Defending, Jonathan Lewis said: “Whatever she did consume at her friend’s house was amplified by the antibiotics were on.”

Police had stopped her after noticing her drift car over the white lines in the middle of the road. They breathalysed her, with the kit logging a reading of 69 microgrammes of alcohol in 100ml of breath. The legal limit is 35.

Jackson was taken back to Gablecross police station. It was then she started to become “belligerent and abusive," prosecutor Keith Ballinger said.

She tried to make herself sick, claiming she had swallowed some beads.

Officers took her to hospital for an x-ray, which unmasked the claims.

And asked why Jackson, a woman previously of good character, appeared in the dock straight from the police station cells rather than summoned to court at a later date Mr Ballinger said: “During the booking in procedure on a number of occasions she told the police staff she intended to leave the country for a number of years once released.”

Mr Lewis said his client’s claims were wrong: “It wasn’t intended to create the impression she was going to abscond. It was something flippantly said, but it wasn’t something she meant.”

Jackson pleaded guilty to failing to provide a specimen of breath for analysis.

Magistrates were told that Jackson, who has not previously been in trouble with police, had been diagnosed with depression.
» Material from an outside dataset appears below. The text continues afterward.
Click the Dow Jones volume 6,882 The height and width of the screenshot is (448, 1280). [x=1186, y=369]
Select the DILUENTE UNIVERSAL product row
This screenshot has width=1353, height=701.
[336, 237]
She had begun drinking alcohol almost daily as a result of her low mood. A former tele-saleswoman, she was keen to return to work or apply for university.

She was described as very remorseful for her actions. Sitting in the dock, she could be seen dabbing her eyes.

Magistrates sentenced her to a six month community order, with 10 rehabilitation days.

She was fined £50, ordered to pay an £85 victim surcharge and banned from driving for 17 months.

As she left the dock Jackson thanked JPs, adding: “I’m sorry.”